◆ EXERCISE OBJECTIVE: Could every entry be set down once more, exactly as given?

Data excerpts:
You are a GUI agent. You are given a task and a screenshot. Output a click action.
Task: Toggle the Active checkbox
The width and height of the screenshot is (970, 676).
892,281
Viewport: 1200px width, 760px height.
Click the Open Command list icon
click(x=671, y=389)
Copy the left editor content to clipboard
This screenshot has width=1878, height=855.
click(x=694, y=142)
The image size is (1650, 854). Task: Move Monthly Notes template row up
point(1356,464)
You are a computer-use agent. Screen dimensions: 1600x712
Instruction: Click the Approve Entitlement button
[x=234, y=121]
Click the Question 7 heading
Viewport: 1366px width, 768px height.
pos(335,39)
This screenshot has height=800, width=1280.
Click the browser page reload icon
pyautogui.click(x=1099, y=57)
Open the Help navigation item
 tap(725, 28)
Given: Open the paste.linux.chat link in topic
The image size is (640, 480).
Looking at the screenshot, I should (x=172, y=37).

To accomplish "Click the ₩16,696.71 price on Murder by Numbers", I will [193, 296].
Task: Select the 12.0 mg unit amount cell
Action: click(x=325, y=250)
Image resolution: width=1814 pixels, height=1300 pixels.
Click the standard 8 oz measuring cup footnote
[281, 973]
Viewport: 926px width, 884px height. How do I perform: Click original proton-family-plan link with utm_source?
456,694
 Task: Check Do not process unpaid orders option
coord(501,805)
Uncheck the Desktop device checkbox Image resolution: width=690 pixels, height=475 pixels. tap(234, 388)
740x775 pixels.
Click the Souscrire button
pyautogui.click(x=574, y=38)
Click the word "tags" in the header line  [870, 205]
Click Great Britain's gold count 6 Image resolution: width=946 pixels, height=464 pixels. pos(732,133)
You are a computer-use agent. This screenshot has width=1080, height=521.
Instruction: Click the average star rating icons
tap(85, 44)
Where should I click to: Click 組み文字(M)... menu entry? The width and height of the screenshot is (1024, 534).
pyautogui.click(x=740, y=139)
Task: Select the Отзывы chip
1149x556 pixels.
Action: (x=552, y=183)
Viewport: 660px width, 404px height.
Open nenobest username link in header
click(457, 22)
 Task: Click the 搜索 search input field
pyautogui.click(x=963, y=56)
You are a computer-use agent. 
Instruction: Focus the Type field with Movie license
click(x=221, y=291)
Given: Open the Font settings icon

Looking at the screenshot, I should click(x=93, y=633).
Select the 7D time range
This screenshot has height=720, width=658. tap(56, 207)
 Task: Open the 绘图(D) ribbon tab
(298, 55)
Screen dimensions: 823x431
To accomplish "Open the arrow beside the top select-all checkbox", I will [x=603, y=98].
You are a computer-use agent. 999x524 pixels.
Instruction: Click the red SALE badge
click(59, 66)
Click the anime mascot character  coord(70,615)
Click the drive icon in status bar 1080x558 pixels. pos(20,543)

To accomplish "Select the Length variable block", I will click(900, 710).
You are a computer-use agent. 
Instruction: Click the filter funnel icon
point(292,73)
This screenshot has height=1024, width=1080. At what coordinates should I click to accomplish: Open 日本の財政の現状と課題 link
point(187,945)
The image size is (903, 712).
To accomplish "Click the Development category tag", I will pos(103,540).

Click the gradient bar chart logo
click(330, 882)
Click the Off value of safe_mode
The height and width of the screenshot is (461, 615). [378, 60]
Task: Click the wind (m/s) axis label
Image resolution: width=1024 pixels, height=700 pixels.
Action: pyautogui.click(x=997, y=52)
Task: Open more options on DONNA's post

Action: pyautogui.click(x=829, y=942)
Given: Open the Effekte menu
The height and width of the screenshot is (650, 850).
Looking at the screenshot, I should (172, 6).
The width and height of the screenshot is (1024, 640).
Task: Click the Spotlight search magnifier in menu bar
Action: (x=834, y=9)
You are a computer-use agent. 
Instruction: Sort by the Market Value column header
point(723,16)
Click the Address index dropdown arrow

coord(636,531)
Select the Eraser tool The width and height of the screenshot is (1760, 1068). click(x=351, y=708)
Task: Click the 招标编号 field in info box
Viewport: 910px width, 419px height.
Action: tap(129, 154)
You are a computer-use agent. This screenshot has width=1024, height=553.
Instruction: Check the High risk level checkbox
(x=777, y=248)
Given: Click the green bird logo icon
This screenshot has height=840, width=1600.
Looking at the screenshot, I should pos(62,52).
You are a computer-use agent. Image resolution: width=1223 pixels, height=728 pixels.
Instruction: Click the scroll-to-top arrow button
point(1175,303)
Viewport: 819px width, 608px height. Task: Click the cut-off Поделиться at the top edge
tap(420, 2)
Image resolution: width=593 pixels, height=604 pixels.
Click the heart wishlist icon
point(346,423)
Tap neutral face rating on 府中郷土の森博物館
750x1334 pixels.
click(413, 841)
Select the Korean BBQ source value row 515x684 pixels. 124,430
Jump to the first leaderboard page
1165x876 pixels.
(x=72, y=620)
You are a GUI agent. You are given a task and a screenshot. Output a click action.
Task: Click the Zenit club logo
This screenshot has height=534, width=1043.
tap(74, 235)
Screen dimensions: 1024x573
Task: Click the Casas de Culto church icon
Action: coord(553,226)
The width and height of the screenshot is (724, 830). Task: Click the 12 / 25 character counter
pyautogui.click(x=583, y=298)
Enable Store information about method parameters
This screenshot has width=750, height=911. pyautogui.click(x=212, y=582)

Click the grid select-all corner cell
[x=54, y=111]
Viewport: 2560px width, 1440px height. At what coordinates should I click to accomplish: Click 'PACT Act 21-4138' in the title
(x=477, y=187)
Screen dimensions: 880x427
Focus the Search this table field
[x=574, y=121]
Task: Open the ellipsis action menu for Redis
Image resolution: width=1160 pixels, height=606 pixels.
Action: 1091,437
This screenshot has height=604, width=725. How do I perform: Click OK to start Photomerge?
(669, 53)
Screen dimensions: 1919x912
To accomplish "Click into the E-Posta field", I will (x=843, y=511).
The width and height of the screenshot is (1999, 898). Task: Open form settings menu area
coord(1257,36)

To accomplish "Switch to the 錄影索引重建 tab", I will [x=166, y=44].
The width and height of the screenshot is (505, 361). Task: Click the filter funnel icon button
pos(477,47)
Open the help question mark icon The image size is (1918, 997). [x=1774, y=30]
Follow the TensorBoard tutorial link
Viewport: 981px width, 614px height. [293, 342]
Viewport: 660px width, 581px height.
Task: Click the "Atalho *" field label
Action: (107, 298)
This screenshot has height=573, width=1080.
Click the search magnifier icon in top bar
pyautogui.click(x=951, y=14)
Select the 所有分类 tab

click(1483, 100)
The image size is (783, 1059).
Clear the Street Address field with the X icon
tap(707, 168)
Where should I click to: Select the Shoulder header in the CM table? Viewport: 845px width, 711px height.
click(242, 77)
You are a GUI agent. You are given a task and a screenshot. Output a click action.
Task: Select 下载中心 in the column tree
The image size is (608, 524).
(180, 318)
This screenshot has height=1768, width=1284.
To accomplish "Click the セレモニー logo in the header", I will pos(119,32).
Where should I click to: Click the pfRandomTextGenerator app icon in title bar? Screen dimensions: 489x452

◆ TASK SOLUTION:
You are a GUI agent. You are given a task and a screenshot. Output a click action.
Task: Toggle the Active checkbox
The width and height of the screenshot is (970, 676).
892,281
Viewport: 1200px width, 760px height.
Click the Open Command list icon
click(x=671, y=389)
Copy the left editor content to clipboard
This screenshot has width=1878, height=855.
click(x=694, y=142)
The image size is (1650, 854). Task: Move Monthly Notes template row up
point(1356,464)
You are a computer-use agent. Screen dimensions: 1600x712
Instruction: Click the Approve Entitlement button
[x=234, y=121]
Click the Question 7 heading
Viewport: 1366px width, 768px height.
pos(335,39)
This screenshot has height=800, width=1280.
Click the browser page reload icon
pyautogui.click(x=1099, y=57)
Open the Help navigation item
 tap(725, 28)
Given: Open the paste.linux.chat link in topic
The image size is (640, 480).
Looking at the screenshot, I should (x=172, y=37).

To accomplish "Click the ₩16,696.71 price on Murder by Numbers", I will [193, 296].
Task: Select the 12.0 mg unit amount cell
Action: click(x=325, y=250)
Image resolution: width=1814 pixels, height=1300 pixels.
Click the standard 8 oz measuring cup footnote
[281, 973]
Viewport: 926px width, 884px height. How do I perform: Click original proton-family-plan link with utm_source?
456,694
 Task: Check Do not process unpaid orders option
coord(501,805)
Uncheck the Desktop device checkbox Image resolution: width=690 pixels, height=475 pixels. tap(234, 388)
740x775 pixels.
Click the Souscrire button
pyautogui.click(x=574, y=38)
Click the word "tags" in the header line  [870, 205]
Click Great Britain's gold count 6 Image resolution: width=946 pixels, height=464 pixels. pos(732,133)
You are a computer-use agent. This screenshot has width=1080, height=521.
Instruction: Click the average star rating icons
tap(85, 44)
Where should I click to: Click 組み文字(M)... menu entry? The width and height of the screenshot is (1024, 534).
pyautogui.click(x=740, y=139)
Task: Select the Отзывы chip
1149x556 pixels.
Action: (x=552, y=183)
Viewport: 660px width, 404px height.
Open nenobest username link in header
click(457, 22)
 Task: Click the 搜索 search input field
pyautogui.click(x=963, y=56)
You are a computer-use agent. 
Instruction: Focus the Type field with Movie license
click(x=221, y=291)
Given: Open the Font settings icon

Looking at the screenshot, I should click(x=93, y=633).
Select the 7D time range
This screenshot has height=720, width=658. tap(56, 207)
 Task: Open the 绘图(D) ribbon tab
(298, 55)
Screen dimensions: 823x431
To accomplish "Open the arrow beside the top select-all checkbox", I will [x=603, y=98].
You are a computer-use agent. 999x524 pixels.
Instruction: Click the red SALE badge
click(59, 66)
Click the anime mascot character  coord(70,615)
Click the drive icon in status bar 1080x558 pixels. pos(20,543)

To accomplish "Select the Length variable block", I will click(900, 710).
You are a computer-use agent. 
Instruction: Click the filter funnel icon
point(292,73)
This screenshot has height=1024, width=1080. At what coordinates should I click to accomplish: Open 日本の財政の現状と課題 link
point(187,945)
The image size is (903, 712).
To accomplish "Click the Development category tag", I will pos(103,540).

Click the gradient bar chart logo
click(330, 882)
Click the Off value of safe_mode
The height and width of the screenshot is (461, 615). [378, 60]
Task: Click the wind (m/s) axis label
Image resolution: width=1024 pixels, height=700 pixels.
Action: pyautogui.click(x=997, y=52)
Task: Open more options on DONNA's post

Action: pyautogui.click(x=829, y=942)
Given: Open the Effekte menu
The height and width of the screenshot is (650, 850).
Looking at the screenshot, I should (172, 6).
The width and height of the screenshot is (1024, 640).
Task: Click the Spotlight search magnifier in menu bar
Action: (x=834, y=9)
You are a computer-use agent. 
Instruction: Sort by the Market Value column header
point(723,16)
Click the Address index dropdown arrow

coord(636,531)
Select the Eraser tool The width and height of the screenshot is (1760, 1068). click(x=351, y=708)
Task: Click the 招标编号 field in info box
Viewport: 910px width, 419px height.
Action: tap(129, 154)
You are a computer-use agent. This screenshot has width=1024, height=553.
Instruction: Check the High risk level checkbox
(x=777, y=248)
Given: Click the green bird logo icon
This screenshot has height=840, width=1600.
Looking at the screenshot, I should pos(62,52).
You are a computer-use agent. Image resolution: width=1223 pixels, height=728 pixels.
Instruction: Click the scroll-to-top arrow button
point(1175,303)
Viewport: 819px width, 608px height. Task: Click the cut-off Поделиться at the top edge
tap(420, 2)
Image resolution: width=593 pixels, height=604 pixels.
Click the heart wishlist icon
point(346,423)
Tap neutral face rating on 府中郷土の森博物館
750x1334 pixels.
click(413, 841)
Select the Korean BBQ source value row 515x684 pixels. 124,430
Jump to the first leaderboard page
1165x876 pixels.
(x=72, y=620)
You are a GUI agent. You are given a task and a screenshot. Output a click action.
Task: Click the Zenit club logo
This screenshot has height=534, width=1043.
tap(74, 235)
Screen dimensions: 1024x573
Task: Click the Casas de Culto church icon
Action: coord(553,226)
The width and height of the screenshot is (724, 830). Task: Click the 12 / 25 character counter
pyautogui.click(x=583, y=298)
Enable Store information about method parameters
This screenshot has width=750, height=911. pyautogui.click(x=212, y=582)

Click the grid select-all corner cell
[x=54, y=111]
Viewport: 2560px width, 1440px height. At what coordinates should I click to accomplish: Click 'PACT Act 21-4138' in the title
(x=477, y=187)
Screen dimensions: 880x427
Focus the Search this table field
[x=574, y=121]
Task: Open the ellipsis action menu for Redis
Image resolution: width=1160 pixels, height=606 pixels.
Action: 1091,437
This screenshot has height=604, width=725. How do I perform: Click OK to start Photomerge?
(669, 53)
Screen dimensions: 1919x912
To accomplish "Click into the E-Posta field", I will (x=843, y=511).
The width and height of the screenshot is (1999, 898). Task: Open form settings menu area
coord(1257,36)

To accomplish "Switch to the 錄影索引重建 tab", I will [x=166, y=44].
The width and height of the screenshot is (505, 361). Task: Click the filter funnel icon button
pos(477,47)
Open the help question mark icon The image size is (1918, 997). [x=1774, y=30]
Follow the TensorBoard tutorial link
Viewport: 981px width, 614px height. [293, 342]
Viewport: 660px width, 581px height.
Task: Click the "Atalho *" field label
Action: (107, 298)
This screenshot has height=573, width=1080.
Click the search magnifier icon in top bar
pyautogui.click(x=951, y=14)
Select the 所有分类 tab

click(1483, 100)
The image size is (783, 1059).
Clear the Street Address field with the X icon
tap(707, 168)
Where should I click to: Select the Shoulder header in the CM table? Viewport: 845px width, 711px height.
click(242, 77)
You are a GUI agent. You are given a task and a screenshot. Output a click action.
Task: Select 下载中心 in the column tree
The image size is (608, 524).
(180, 318)
This screenshot has height=1768, width=1284.
To accomplish "Click the セレモニー logo in the header", I will pos(119,32).
Where should I click to: Click the pfRandomTextGenerator app icon in title bar? Screen dimensions: 489x452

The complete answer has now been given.